Andrew J. Leidner, an economist for the CDC COVID-19 Response Team, and his team looked at universities with at least 20,000 students in 101 U.S. counties; the schools resumed classes from July 27 to Aug. 28. County-level mean estimates of COVID-19 incidence, testing rates, percentage test positivity, and hotspot status were compared for university counties with remote-instruction, in-person–instruction, and non-university counties during the 21 days before and after the start of classes.
The study acknowledged some limits, including no assessment of longer-term implications for county incidence beyond 21 days. Still, the report says the findings call for more effective mitigation activities at colleges and universities with in-person instruction to minimize on-campus COVID-19 transmission and reduce county-level incidence.
The study concludes:
Efforts to prevent and mitigate COVID-19 transmission are critical for U.S. colleges and universities. Congregate living settings at colleges and universities were linked to transmissions. Testing students for COVID-19 when they return to campus and throughout the semester might be an effective strategy to rapidly identify and isolate new cases to interrupt and reduce further transmissions. Colleges and universities should work to achieve greater adherence to the recommended use of masks, hand hygiene, social distancing, and COVID-19 surveillance among students, including those who are exposed, symptomatic, and asymptomatic.
Increasing testing capacity and engaging in other COVID-19 mitigation strategies might be especially important for colleges and universities in areas where transmission from students into the broader community could exacerbate existing disparities, including access to and utilization of health care, as well as the disproportionate morbidity and mortality of COVID-19 among populations with prevalent underlying conditions associated with more severe outcomes following infection. Some university counties might have one or more concerning factors, such as higher levels of older adult populations, high rates of obesity and cardiovascular disease, or strained health care resources.

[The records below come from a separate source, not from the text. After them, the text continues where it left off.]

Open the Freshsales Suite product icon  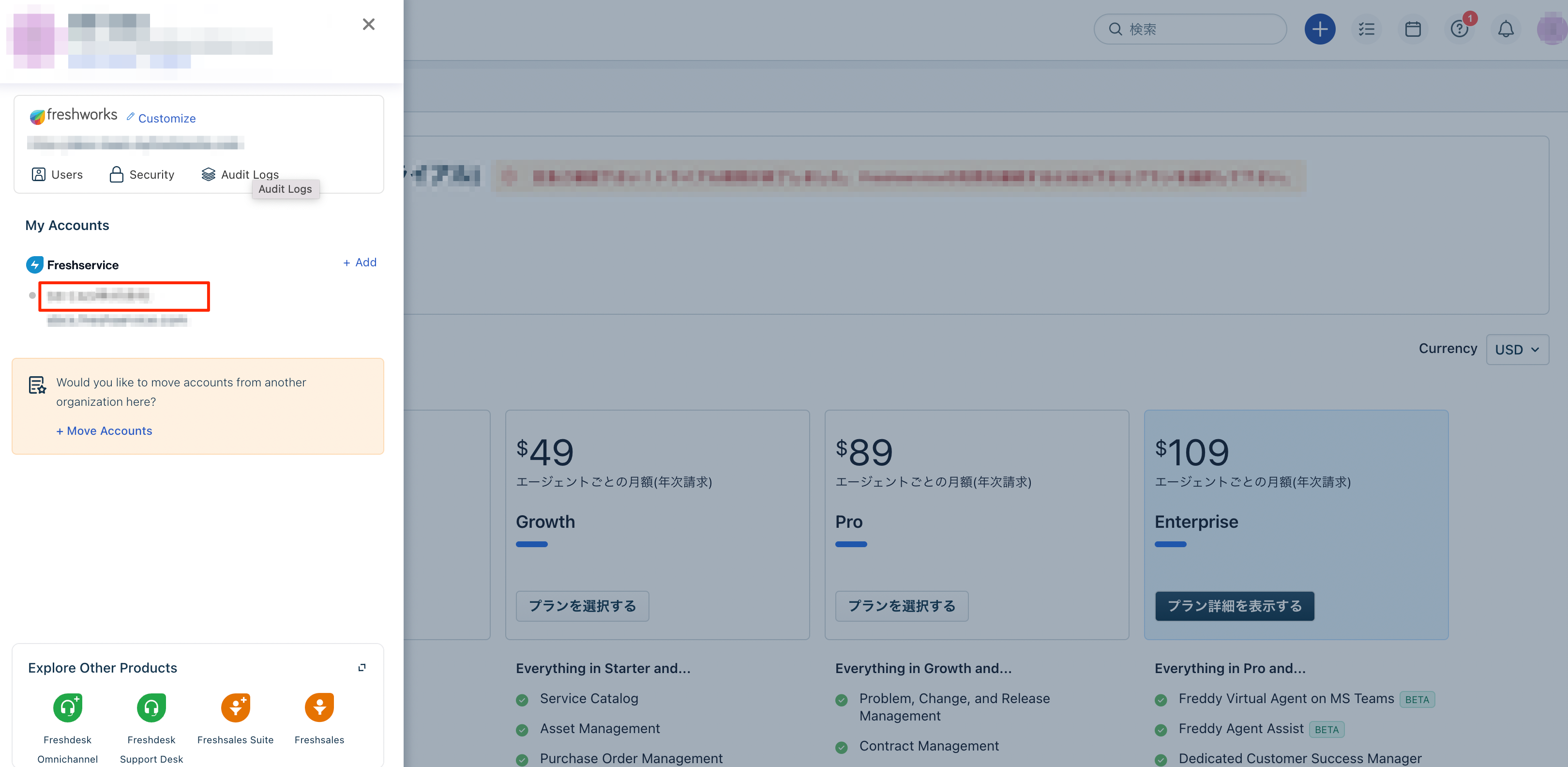[x=236, y=707]
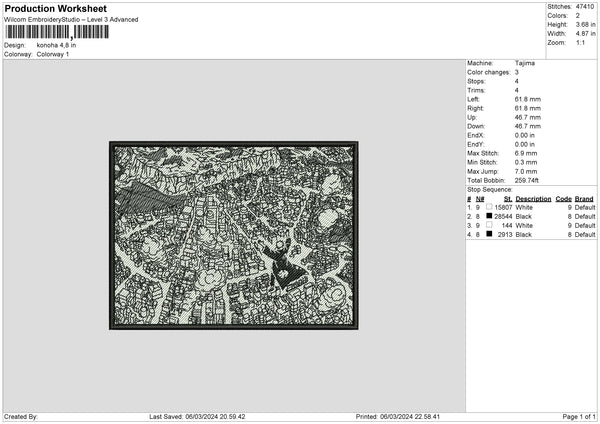Screen dimensions: 600x424
Task: Click the Tajima machine value
Action: (x=524, y=63)
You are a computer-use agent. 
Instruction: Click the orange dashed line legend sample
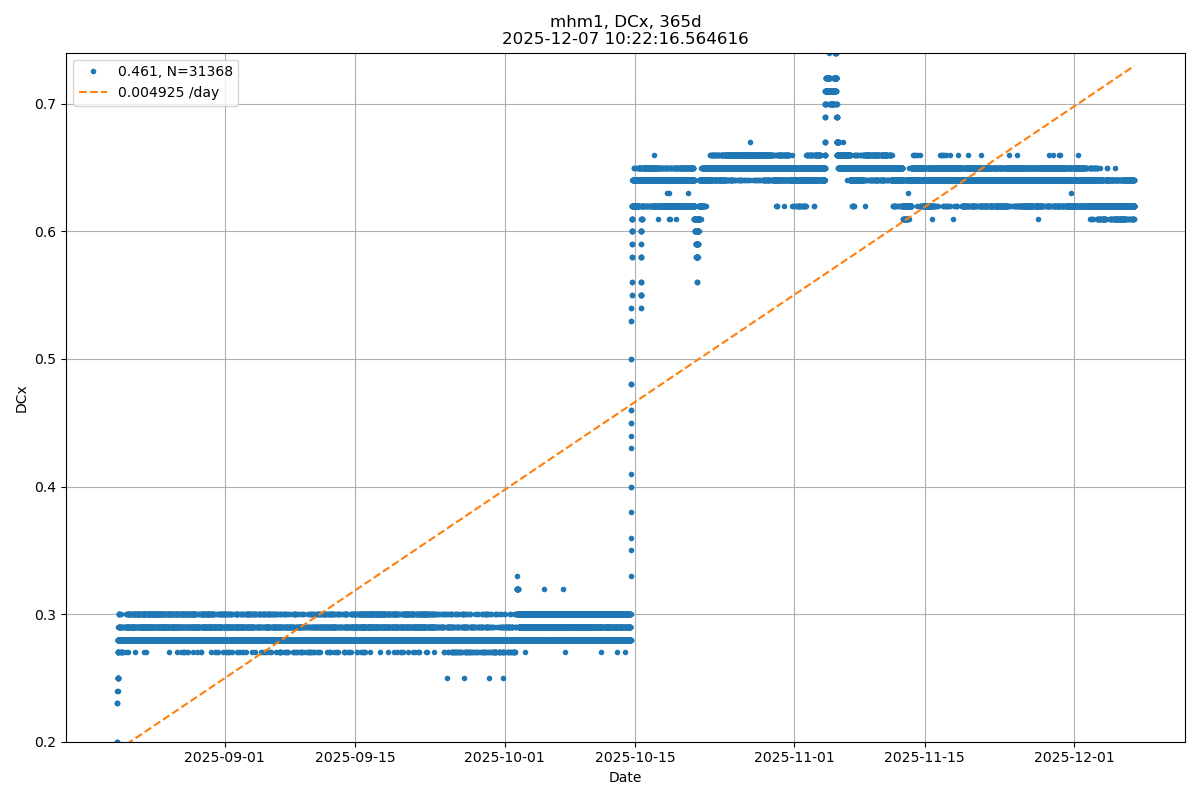95,92
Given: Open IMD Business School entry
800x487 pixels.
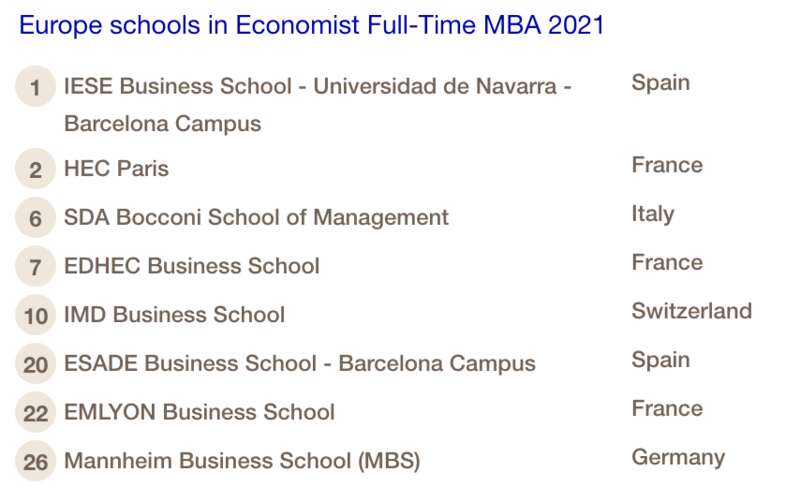Looking at the screenshot, I should 174,315.
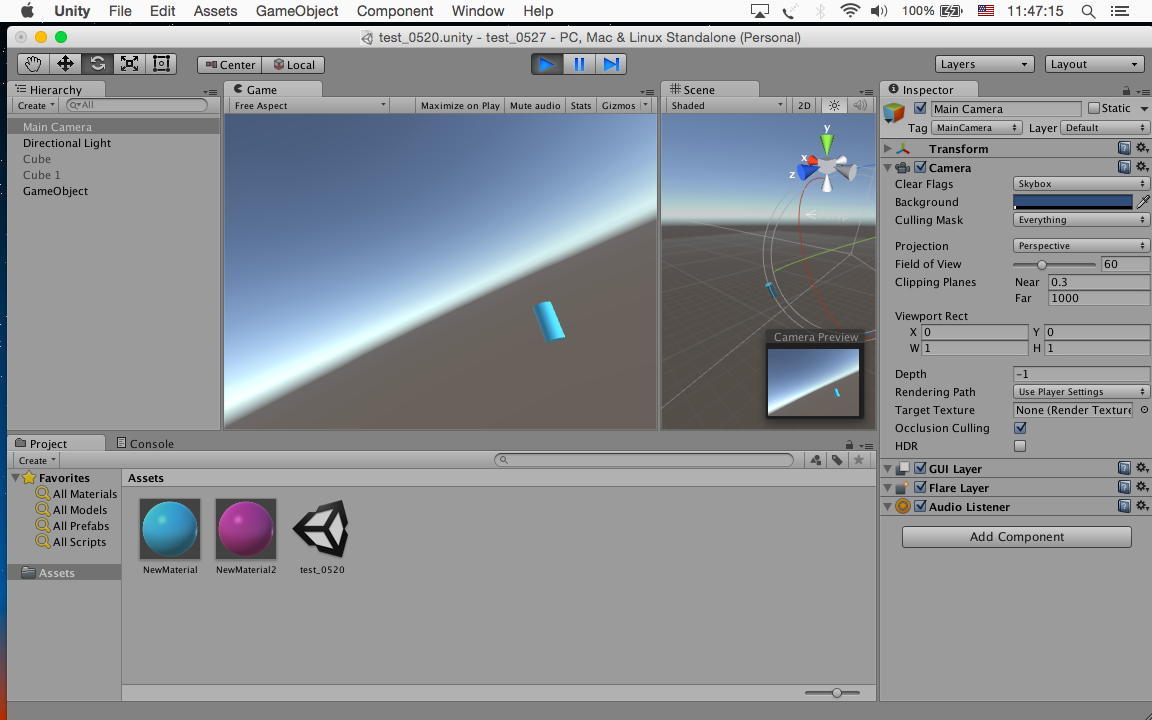Select the Rect transform tool
Viewport: 1152px width, 720px height.
(x=161, y=64)
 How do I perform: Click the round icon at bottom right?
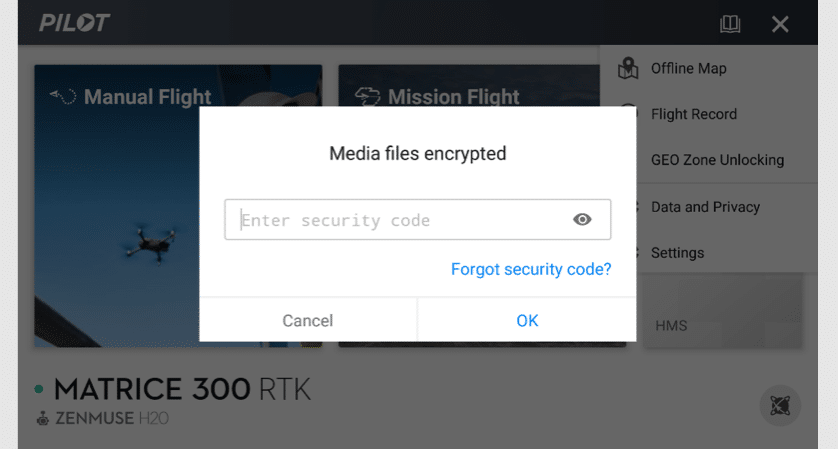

These counties might need to consider the implications of in-person instruction on spread of COVID-19 among a student population that might have interactions with persons at higher risk in the community. College and university administrators should work with local decision-makers and public health officials to strengthen community mitigation, in addition to continuing efforts to slow the spread of COVID-19 on college and university campuses.